As with other social networks, when I find a post that I like on Google+, I can choose to add my two cents by commenting on it, or I can just click a button to show my support or approval. On Google+, that button is the +1 button. For today’s 30 Days With Google+ post, I am taking a closer look at what happens when I click +1, and what it really means.
The +1 button is not unique to Google+. Google introduced the concept of voting approval for Web sites back in March of this year. The whole point, though–even before the launch of Google+–was to incorporate social networking elements into Google search results, so it only makes sense that Google would also bake the +1 button into its own social network.
What is it? Well, I am doing my best not to spend the 30 Days With Google+ series directly comparing the Google social network to Facebook, but the simplest explanation is that +1 is Google’s version of the Facebook “Like” button.
At the bottom of any given post on Google+ there is a little square with the trademark Google red, blue, green, and yellow across the top and a “+1” in the middle. If I like the post and want to show my approval, but I don’t feel like actually typing a comment, I can just click the +1 button.
Once I +1 something, my +1 vote is tallied along with any other +1 votes. The +1 count of a given post can be a barometer for choosing which posts to read and which to ignore. It might be nice to read all of the stuff that flows through my Google+ stream, but who has that kind of time? But, if five, or ten, or fifty people on Google+ or from my personal social network +1 a post, perhaps it deserves some special attention.
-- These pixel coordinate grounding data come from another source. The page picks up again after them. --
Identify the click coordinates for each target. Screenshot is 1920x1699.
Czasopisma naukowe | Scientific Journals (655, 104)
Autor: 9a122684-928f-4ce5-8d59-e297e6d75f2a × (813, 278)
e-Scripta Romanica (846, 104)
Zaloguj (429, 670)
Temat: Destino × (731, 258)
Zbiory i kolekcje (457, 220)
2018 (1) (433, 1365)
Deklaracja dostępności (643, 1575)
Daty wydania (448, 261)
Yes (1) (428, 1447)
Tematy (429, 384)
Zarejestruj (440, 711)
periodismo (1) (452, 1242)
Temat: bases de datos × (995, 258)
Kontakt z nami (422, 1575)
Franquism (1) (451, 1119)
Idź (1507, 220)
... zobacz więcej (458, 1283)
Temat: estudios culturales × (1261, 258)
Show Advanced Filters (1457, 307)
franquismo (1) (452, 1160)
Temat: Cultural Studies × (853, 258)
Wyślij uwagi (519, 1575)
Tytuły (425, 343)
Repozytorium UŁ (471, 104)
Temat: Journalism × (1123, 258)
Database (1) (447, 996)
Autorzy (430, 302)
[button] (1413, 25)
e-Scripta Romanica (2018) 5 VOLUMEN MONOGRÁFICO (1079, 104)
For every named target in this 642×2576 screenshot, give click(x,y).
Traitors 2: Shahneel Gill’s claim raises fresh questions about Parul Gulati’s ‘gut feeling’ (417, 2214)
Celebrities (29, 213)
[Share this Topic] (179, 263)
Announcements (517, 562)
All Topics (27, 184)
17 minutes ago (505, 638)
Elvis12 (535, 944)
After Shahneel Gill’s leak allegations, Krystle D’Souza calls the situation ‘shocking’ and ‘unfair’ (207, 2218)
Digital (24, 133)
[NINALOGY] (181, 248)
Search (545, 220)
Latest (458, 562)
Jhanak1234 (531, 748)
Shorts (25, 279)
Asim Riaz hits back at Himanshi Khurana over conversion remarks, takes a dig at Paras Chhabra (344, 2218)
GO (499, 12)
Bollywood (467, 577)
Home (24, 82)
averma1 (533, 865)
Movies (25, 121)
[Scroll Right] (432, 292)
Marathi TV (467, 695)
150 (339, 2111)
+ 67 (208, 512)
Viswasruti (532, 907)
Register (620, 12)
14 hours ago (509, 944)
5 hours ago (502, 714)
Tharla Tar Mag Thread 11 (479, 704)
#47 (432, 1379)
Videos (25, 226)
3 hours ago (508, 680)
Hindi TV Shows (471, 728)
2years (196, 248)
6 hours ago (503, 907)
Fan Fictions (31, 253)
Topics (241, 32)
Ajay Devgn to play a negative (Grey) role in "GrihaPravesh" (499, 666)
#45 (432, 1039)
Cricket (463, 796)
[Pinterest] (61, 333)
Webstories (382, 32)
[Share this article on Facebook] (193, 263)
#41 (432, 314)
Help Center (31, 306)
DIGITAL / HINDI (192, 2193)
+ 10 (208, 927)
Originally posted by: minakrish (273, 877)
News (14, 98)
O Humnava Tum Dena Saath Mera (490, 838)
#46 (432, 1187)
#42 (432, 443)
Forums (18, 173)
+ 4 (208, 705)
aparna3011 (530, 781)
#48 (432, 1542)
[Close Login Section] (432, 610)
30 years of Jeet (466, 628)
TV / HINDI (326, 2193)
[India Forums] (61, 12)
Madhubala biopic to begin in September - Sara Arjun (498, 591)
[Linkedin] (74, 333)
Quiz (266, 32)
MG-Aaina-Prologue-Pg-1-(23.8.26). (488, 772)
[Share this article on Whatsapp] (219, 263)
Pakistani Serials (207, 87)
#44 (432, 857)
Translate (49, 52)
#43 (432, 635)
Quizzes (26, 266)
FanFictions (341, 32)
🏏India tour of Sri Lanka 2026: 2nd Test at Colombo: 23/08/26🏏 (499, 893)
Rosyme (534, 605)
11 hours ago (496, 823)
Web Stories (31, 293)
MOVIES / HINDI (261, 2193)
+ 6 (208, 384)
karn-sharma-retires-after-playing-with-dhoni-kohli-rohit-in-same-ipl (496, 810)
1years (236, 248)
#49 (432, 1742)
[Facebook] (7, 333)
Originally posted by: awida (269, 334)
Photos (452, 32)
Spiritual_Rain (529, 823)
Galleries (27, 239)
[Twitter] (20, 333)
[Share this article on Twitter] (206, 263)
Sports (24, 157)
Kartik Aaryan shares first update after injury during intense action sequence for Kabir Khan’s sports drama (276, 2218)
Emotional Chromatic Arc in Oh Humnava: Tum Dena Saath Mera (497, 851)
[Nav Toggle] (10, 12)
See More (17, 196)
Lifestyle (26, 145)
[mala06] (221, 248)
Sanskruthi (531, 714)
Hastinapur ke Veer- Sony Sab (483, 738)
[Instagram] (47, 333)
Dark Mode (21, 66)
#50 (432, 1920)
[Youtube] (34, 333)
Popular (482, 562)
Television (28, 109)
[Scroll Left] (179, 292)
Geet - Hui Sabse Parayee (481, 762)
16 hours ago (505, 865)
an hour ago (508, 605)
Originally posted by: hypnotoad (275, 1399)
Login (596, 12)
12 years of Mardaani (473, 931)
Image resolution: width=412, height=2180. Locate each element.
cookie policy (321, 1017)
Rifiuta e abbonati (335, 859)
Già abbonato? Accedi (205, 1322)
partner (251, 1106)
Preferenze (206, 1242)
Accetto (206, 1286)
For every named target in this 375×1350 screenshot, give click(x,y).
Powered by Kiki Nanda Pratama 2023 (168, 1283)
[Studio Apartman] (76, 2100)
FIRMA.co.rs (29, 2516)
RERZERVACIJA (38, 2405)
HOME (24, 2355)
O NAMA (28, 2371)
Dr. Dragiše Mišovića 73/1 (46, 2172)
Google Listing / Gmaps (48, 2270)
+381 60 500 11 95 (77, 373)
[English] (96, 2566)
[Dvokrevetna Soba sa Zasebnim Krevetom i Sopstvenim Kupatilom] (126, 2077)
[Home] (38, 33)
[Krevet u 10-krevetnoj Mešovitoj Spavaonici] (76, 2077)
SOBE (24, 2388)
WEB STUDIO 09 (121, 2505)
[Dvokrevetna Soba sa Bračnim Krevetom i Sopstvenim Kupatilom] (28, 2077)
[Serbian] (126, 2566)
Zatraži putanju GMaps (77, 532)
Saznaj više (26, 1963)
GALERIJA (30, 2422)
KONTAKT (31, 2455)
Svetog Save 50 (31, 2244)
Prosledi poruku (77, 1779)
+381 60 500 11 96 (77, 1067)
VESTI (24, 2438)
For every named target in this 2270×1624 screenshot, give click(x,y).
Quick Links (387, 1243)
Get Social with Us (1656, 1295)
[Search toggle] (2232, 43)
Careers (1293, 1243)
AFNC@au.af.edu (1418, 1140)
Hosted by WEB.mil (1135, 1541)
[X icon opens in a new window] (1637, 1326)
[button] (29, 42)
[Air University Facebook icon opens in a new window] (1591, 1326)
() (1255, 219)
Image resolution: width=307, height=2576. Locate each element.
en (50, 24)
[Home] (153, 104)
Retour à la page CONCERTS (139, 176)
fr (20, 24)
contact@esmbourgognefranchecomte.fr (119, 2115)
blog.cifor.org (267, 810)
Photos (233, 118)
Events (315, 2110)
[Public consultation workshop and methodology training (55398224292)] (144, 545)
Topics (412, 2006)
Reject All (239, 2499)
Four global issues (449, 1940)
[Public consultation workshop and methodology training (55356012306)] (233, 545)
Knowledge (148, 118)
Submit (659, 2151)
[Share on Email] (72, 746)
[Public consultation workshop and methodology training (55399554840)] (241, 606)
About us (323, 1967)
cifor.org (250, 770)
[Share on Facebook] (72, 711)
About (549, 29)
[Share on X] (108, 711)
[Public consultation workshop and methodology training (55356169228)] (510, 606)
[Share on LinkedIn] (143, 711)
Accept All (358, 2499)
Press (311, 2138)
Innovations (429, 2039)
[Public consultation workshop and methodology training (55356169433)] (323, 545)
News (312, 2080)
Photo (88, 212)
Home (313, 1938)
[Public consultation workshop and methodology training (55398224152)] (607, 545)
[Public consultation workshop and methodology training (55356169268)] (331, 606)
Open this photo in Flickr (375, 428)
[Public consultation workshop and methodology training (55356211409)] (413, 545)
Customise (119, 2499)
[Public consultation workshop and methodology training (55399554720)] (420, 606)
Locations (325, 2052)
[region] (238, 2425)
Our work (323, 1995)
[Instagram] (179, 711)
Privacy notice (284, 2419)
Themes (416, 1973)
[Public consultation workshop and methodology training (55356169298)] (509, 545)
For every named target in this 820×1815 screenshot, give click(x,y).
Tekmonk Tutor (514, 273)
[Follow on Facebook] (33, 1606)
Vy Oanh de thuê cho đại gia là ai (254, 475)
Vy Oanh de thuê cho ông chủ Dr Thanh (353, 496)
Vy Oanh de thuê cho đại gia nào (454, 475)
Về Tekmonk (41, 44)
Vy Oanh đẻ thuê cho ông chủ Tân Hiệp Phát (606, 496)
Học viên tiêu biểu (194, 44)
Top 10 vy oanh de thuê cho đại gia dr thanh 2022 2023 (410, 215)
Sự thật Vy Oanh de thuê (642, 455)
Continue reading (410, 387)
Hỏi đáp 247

The content I +1 is used by Google to identify my interests and retrieve more relevant search results and also target online ads at me. My +1’s may also show up in the search results of people within my social network thanks to Google’s integration of Google+ content and Google search results.
Supposedly, when I +1 something, it is also added to the +1’s tab of my Google+ profile. However, I have +1’d (what is the past-tense verb of +1 anyway?) more than a few things and my +1 tab of my Google+ profile is empty. Perhaps that is a feature Google is still working on.
Google explains that I have some control over who can see that +1’s tab. However, it also says, “Regardless of whether you chose to publicly share your +1’s tab, your +1’s will still be visible to others viewing the content you +1’d. For instance, your +1 could appear as part of an anonymous aggregated count of the people who have also +1’d the same thing. Your name could also appear next to the +1 to help your friends and contacts identify which content may be most useful to them.”
Like Facebook, there is no way to show disapproval. Google+ doesn’t have a “-1” button for posts you don’t like. One thing that Facebook does have, but Google+ doesn’t, though, is the ability to change your mind. On Facebook you can “Unlike” a post or comment that you have “Liked”, but on Google+ your +1 is permanent.
I’d like to see a system that implements both “+1” and “-1”. For one thing, as much as I’d like to know which sites or services my friends from my social network approve of, I would also like to know which ones they think suck. As far as the +1 tally, Google could just display the net total. For example, if there are ten “+1’s” and 4 “-1’s”, the +1 box would show a 6.
Just a thought.
[Update: Thanks to some input and feedback from readers both here in the comments, and from readers who follow me on Google+ itself, I have learned a couple new things about the +1 button. First, some readers pointed out that the items I +1 within Google+ do not appear listed on the +1’s tab, but that the items I +1 elsewhere on the Web do. The Google+ page that explains +1’sdoes not make that clear–and, in fact, seems to imply the opposite. I had never +1’d anything on the Web, so mine was blank. I went and +1’d some of the previous 30 Days With Google+posts and verified that those do show up. It seems like the adding of +1 tracking within Google+ itself might still be a work in progress.
The second thing is that readers informed me that you can in fact take back your +1 after the fact. If you click the +1 button a second time it will switch from blue back to white (or gray–or whatever you want to call that) and your vote will be removed from the +1 tally. You can also click +1 again, and again, and again and it will simply toggle off and on. This behavior is not clearly explained in the Google +1 description, and I hadn’t noticed that hovering over the +1 button after you have clicked brings up a pop-up message that reads “Click again to undo”.]